I agree: it looks to be a an anvil with a wrought iron body. My first thought when I saw the photo was also that it was a Hay Budden anvil. As far as weight goes, it is light enough to be weighed on a bathroom scale if you want to verify the stamped numbers. The two rectangular holes in the waist of the anvil are for heavy tongs which were used to hold the anvil body under a steam hammer when the body was forged. This is a giveaway as to the type of construction and age of the anvil- it is probably
pre 1930's.

It's a new one on me that Hay Budden made anvils that were "re branded" with the seller's name or emblem. The shape of the emblem on the anvil does look like the insignia of Chicago Bridge & Iron Company. CB & I is perhaps the largest builder of steel tanks and similar plate work and has been for many years. Possibly, the anvil dates to the earlier days of C B & I when they had blacksmiths in their fab shops. The joke with C B & I is that they are not in Chicago and haven't built bridges in maybe 100 + years. They got into tank work back in the riveted days, and have been at it ever since. Smiths would be needed in the old days to make pipe supports, braces, and similar for tank work. CB & I is big enough to have ordered tools with their insignia on them. I've been on jobs with CB & I and have seen the type of shop that they are, so this idea is not out of the realm of probability.

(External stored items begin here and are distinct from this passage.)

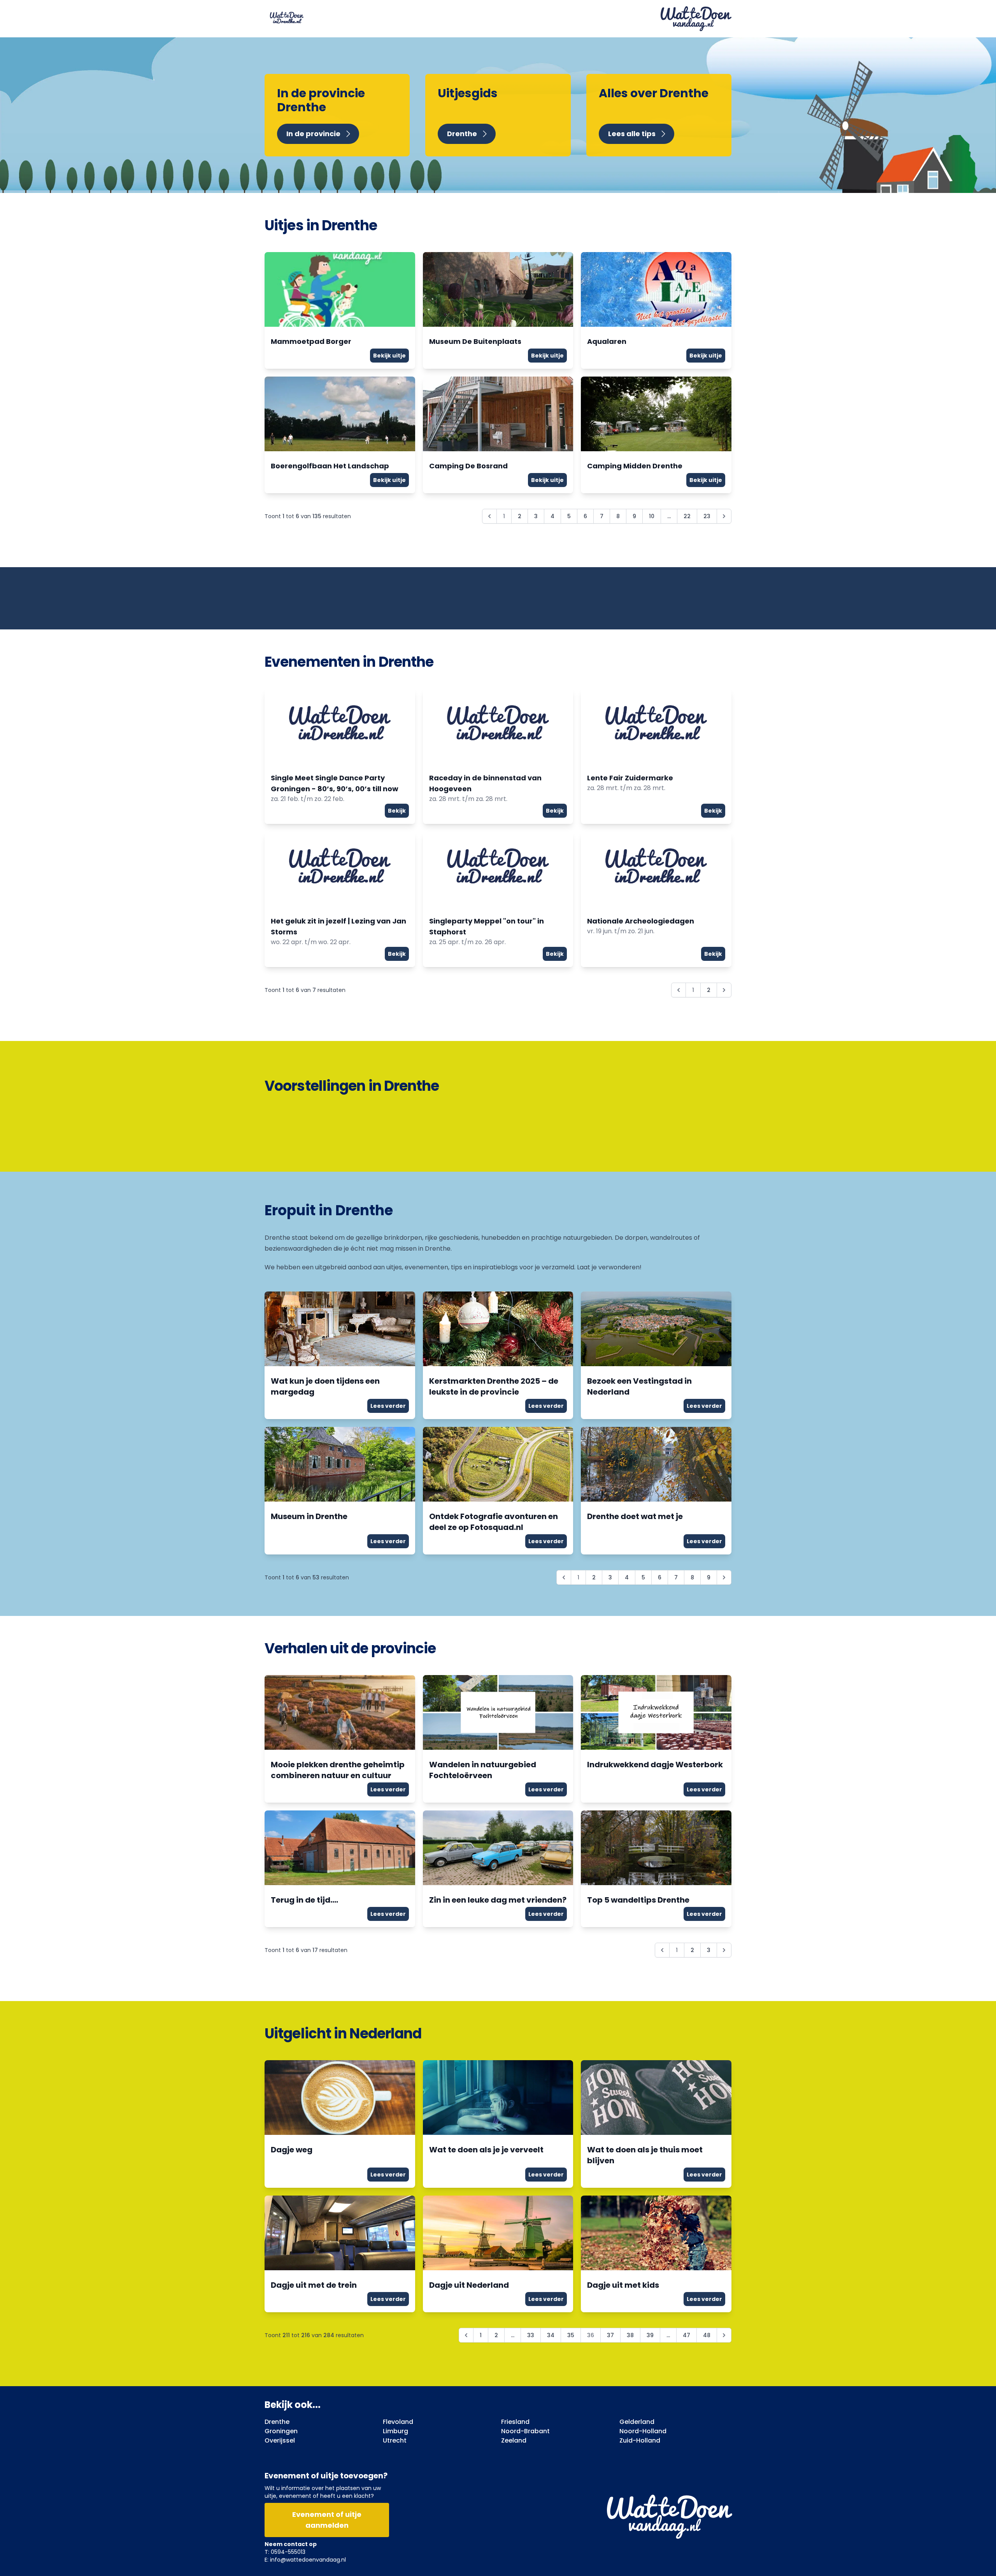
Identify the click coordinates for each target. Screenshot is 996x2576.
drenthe (277, 2421)
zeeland (513, 2440)
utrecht (395, 2440)
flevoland (398, 2421)
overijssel (280, 2440)
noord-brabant (525, 2431)
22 (687, 516)
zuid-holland (639, 2440)
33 (530, 2335)
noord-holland (642, 2431)
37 (610, 2335)
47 (686, 2335)
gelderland (636, 2421)
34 (550, 2335)
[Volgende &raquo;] (724, 516)
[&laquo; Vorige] (466, 2335)
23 (706, 516)
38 (630, 2335)
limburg (395, 2431)
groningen (281, 2431)
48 (706, 2335)
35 (570, 2335)
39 (650, 2335)
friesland (515, 2421)
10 (651, 516)
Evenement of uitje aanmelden (326, 2519)
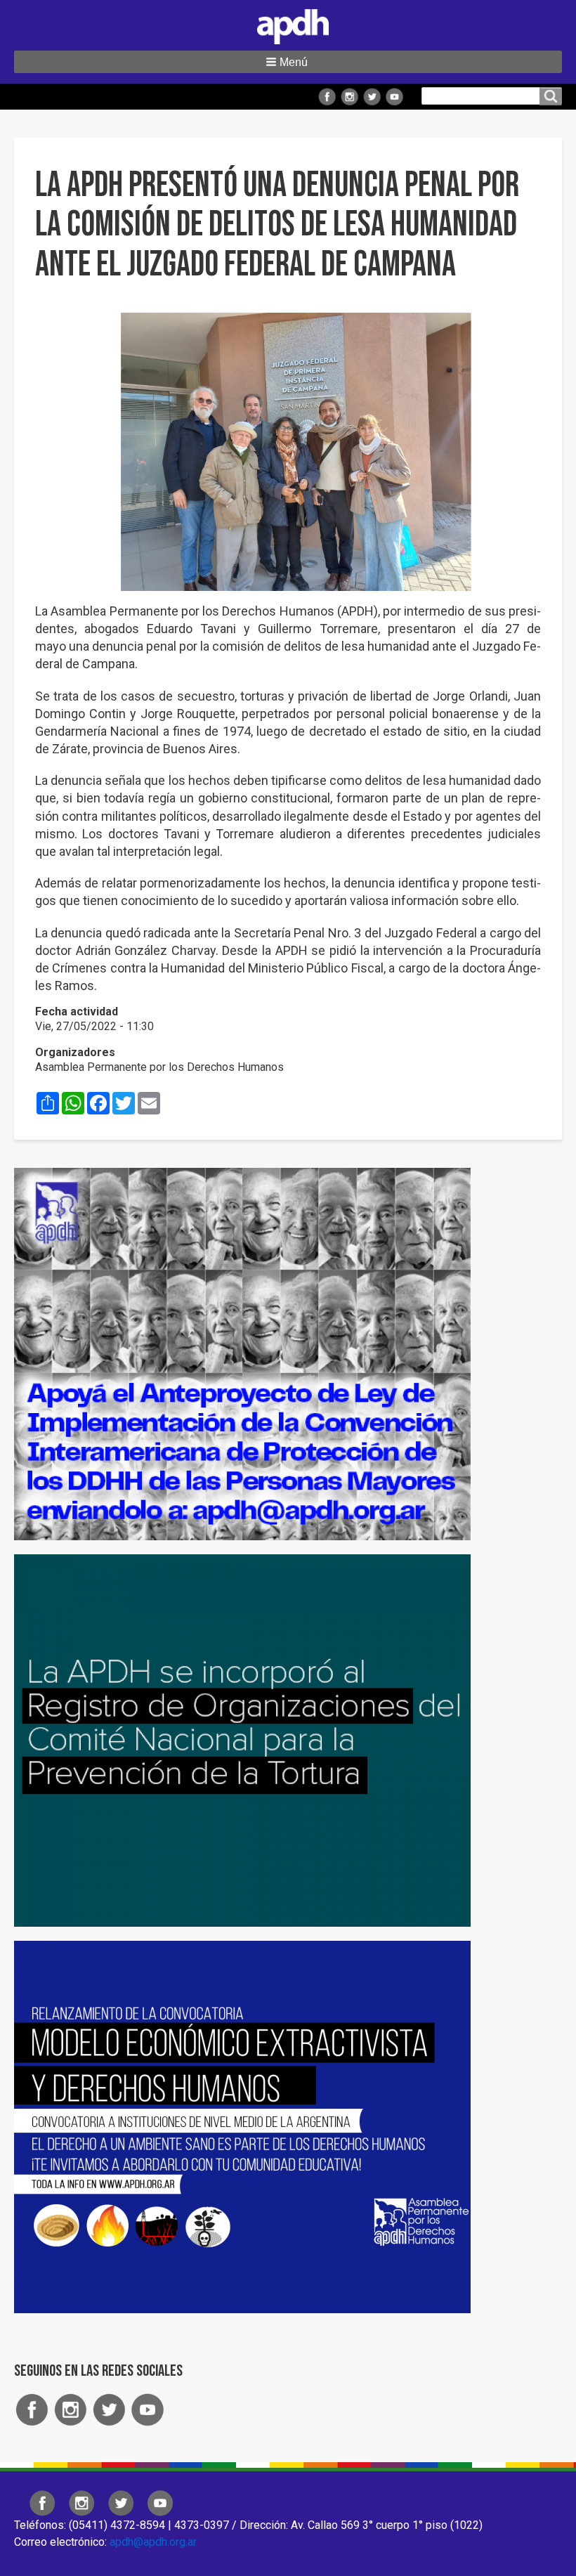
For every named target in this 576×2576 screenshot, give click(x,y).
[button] (288, 62)
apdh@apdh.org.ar (153, 2542)
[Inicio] (288, 24)
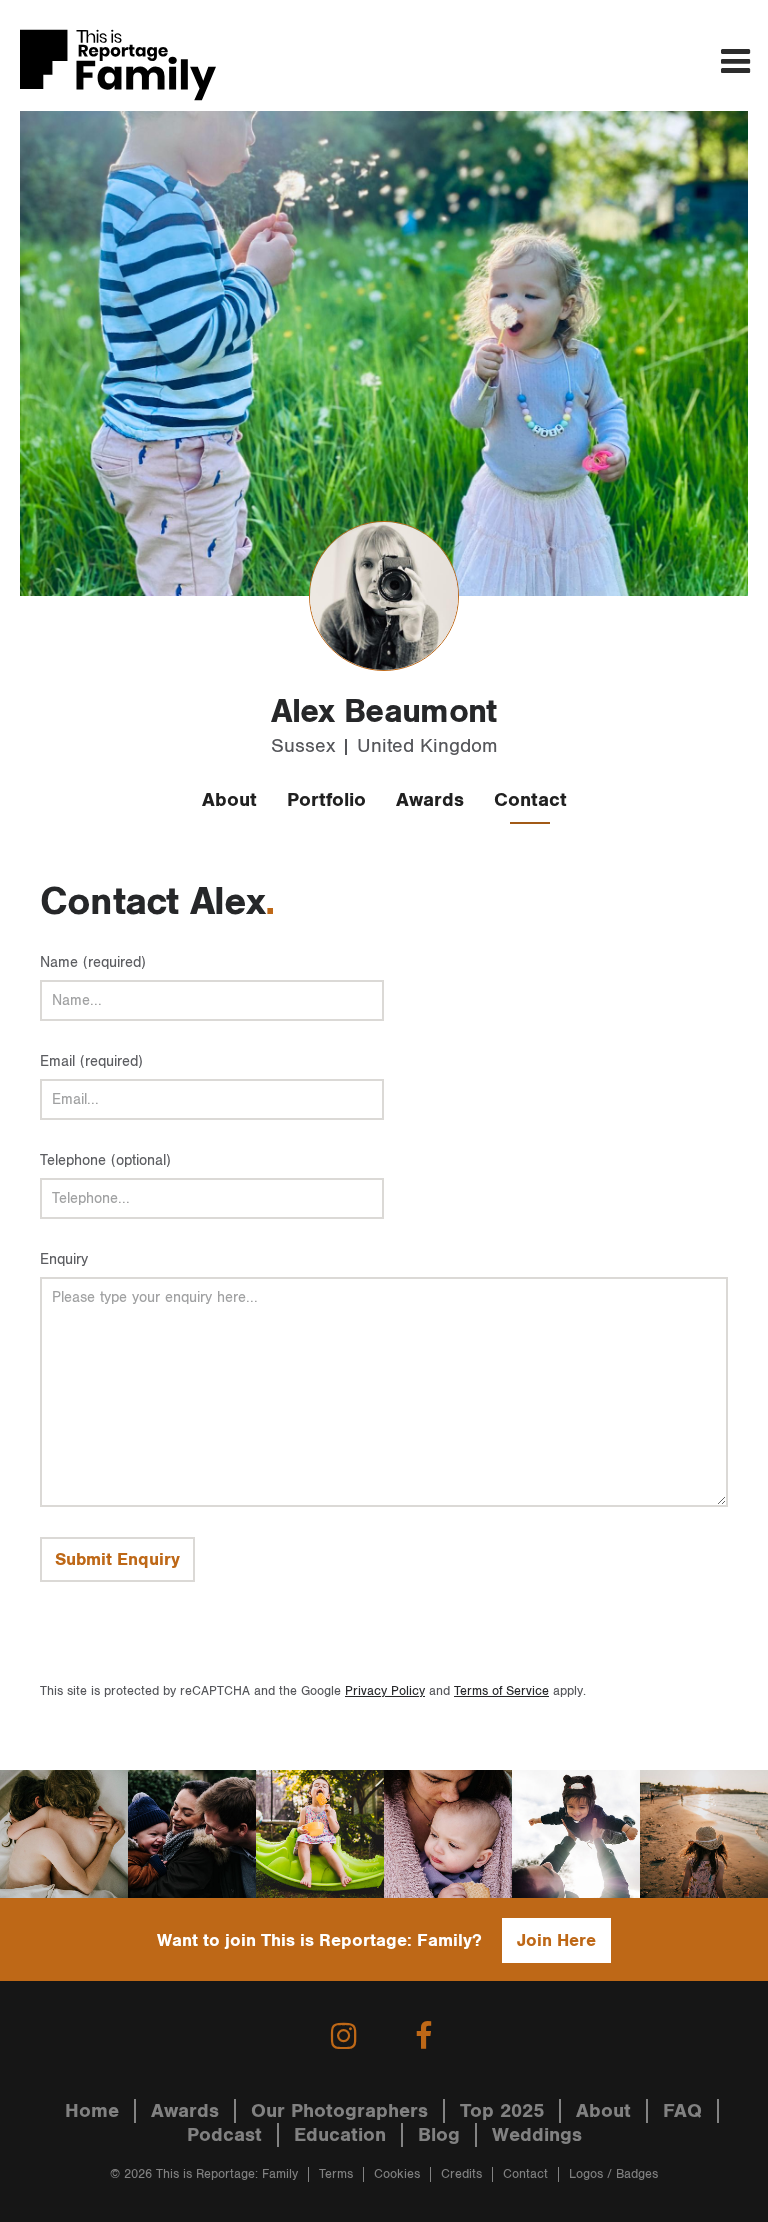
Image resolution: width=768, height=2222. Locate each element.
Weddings (537, 2135)
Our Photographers (339, 2111)
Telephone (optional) (105, 1160)
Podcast (224, 2135)
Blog (439, 2135)
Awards (430, 800)
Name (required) (93, 962)
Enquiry (64, 1259)
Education (340, 2135)
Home (92, 2111)
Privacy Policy (385, 1691)
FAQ (682, 2111)
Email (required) (91, 1061)
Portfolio (326, 800)
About (229, 800)
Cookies (397, 2174)
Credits (461, 2174)
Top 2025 (502, 2111)
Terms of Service (501, 1691)
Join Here (556, 1940)
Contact (530, 800)
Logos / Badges (613, 2174)
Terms (336, 2174)
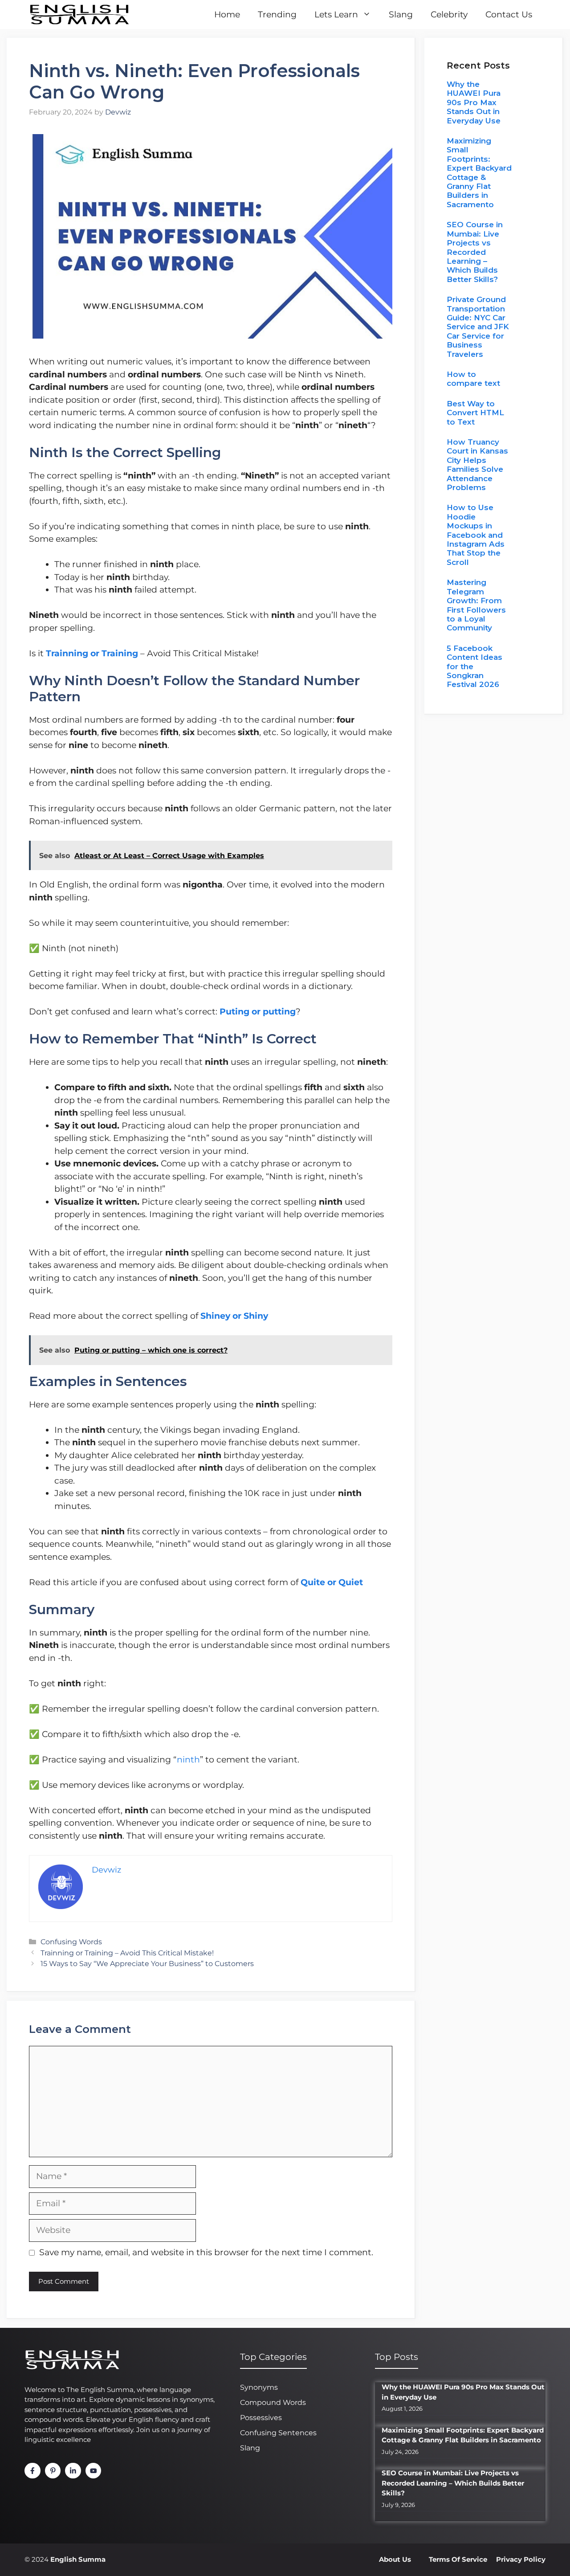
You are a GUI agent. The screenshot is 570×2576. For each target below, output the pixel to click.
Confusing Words (71, 1941)
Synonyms (259, 2387)
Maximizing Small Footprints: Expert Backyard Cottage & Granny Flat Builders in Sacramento (479, 172)
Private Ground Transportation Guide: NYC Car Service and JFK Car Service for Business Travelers (478, 326)
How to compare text (473, 379)
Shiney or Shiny (234, 1316)
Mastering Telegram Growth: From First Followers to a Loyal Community (476, 605)
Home (227, 14)
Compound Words (273, 2402)
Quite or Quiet (332, 1582)
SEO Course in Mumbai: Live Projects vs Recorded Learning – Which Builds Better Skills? (475, 251)
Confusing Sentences (278, 2433)
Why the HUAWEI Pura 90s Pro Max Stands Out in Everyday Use (474, 102)
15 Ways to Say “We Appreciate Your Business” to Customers (147, 1963)
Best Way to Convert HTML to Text (475, 412)
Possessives (261, 2417)
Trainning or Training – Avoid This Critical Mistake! (127, 1952)
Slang (401, 14)
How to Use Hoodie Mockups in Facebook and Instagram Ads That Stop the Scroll (476, 534)
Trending (277, 14)
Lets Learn (336, 14)
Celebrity (449, 14)
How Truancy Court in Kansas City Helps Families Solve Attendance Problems (477, 465)
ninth (188, 1759)
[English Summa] (79, 14)
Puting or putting (258, 1011)
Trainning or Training (93, 653)
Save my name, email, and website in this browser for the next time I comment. (206, 2252)
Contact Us (508, 14)
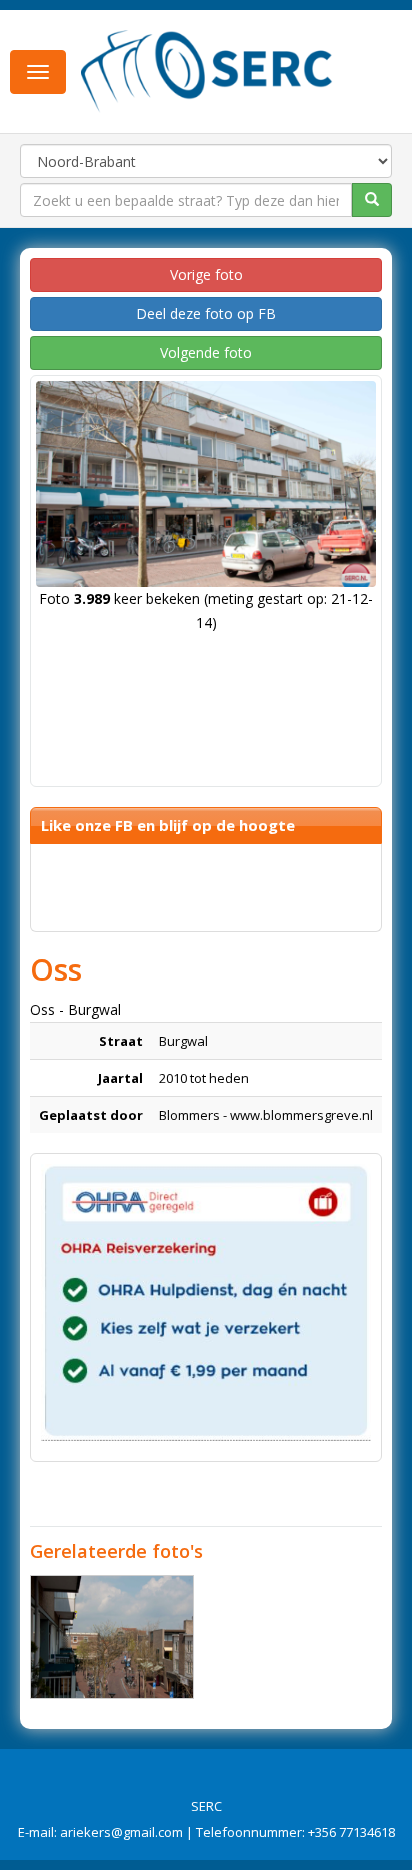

My own belief is a person can never have enough anvils around a shop, and the heavier the better. I agree about the mounting. An anvil on a plywood box, held by sloppy and loose staples is hardly useful if you get into any kind of forge work. If you are setup for it and handy at welding and fabrication, a stand made of steel angle makes a nice job of supporting an anvil. Using the angle so it forms an "L", a frame is made for the anvil to "nest" into. Using heavy enough angle, and you can put a piece of hardwood (oak, ash, maple) in the angle frame for the anvil to sit upon. A stand for the anvil made of steel is great if you plan to keep the anvil outdoors. Some of us who do not have smithys or forge shops tend to work outdoors with our forges. My 200 lb Kohlswa anvil sits outside the garage, as does my forge. I was given a log butt (ash) to put the anvil upon. Not a good thing to have outdoors as rain gets to the end-grain of the wood. I secured the anvil to the log butt with a fabricated steel angle frame (bolted connections to get it into place on the anvil), and 5/8 threaded tie rods to pull the frame down onto the log butt. I treated the log butt with a mixture of used crankcase oil, linseed oil, and turpentine. The crankcase oil was added to the mix after ants seemed to like the linseed oil.

The mixture of crankcase oil, linseed oil & turpentine has no proportions. However, it does dry handily and forms a nice rust-resistant film on the anvil. It also adds an "old look" to the log butt due to the carbon black in the used crankcase oil. I don't worry about the coating on the anvil's working surfaces- as soon as hot steel lands on them, the coating is gone.



From my own experience (I have two Peter Wright anvils as well), an anvil that is not solidly mounted is a nothing but trouble when you are doing any kind of work on it. If I had not been given the log butt for my 200 lb anvil, I'd have made a fabricated steel stand for it. As for levelling the bottom of the log butt, I screwed some strips of pressure treated lumber to the bottom. I used "headlock" screws. This gives me a skid base and it seems to sit solidly with no rocking. The Pressure Treated Lumber is an attempt to keep the bottom of the log butt off the ground. The old smith shops often had the log butts for the anvils set into the ground. The old smith shops usually had a clay floor topped with a mixture of cinders, clinker, and sometimes lime was added to create a mortar-like floor surface. A hole was dug for the log butt that the anvil was set upon. This gave a very solid mounting for the anvil, and the height could be adjusted to suit the smith by simply throwing some gravel in the bottom of the hole before setting the log butt in it.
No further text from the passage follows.